Saved data entries
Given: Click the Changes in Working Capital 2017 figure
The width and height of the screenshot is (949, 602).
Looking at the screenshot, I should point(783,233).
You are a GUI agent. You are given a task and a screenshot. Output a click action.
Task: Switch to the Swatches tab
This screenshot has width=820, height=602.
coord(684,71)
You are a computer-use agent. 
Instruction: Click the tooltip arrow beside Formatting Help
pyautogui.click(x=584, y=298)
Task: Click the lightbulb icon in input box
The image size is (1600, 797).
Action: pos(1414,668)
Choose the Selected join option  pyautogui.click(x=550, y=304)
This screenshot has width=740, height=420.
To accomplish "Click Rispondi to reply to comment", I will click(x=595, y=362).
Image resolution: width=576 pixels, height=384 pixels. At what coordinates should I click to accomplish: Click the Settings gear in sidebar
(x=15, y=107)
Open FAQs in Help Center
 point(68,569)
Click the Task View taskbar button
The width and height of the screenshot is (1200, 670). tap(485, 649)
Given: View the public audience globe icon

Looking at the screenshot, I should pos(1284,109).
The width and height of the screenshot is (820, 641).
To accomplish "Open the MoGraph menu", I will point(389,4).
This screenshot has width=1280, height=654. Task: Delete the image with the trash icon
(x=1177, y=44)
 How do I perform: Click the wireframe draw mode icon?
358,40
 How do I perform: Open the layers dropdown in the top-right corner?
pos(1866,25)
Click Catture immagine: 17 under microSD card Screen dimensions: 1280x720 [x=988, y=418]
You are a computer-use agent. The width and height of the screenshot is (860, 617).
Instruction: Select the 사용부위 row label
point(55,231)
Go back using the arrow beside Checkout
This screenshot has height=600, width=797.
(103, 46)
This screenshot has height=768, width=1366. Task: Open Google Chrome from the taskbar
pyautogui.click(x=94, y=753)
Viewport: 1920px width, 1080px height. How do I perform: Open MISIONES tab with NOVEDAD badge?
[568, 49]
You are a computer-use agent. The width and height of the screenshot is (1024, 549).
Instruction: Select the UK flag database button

→ GIVEN INSTRUCTION:
Copy each line in the rows above that contains the word "beside". Only lines where its letters match in case count.

→ REPLY:
Instruction: Click the tooltip arrow beside Formatting Help
Go back using the arrow beside Checkout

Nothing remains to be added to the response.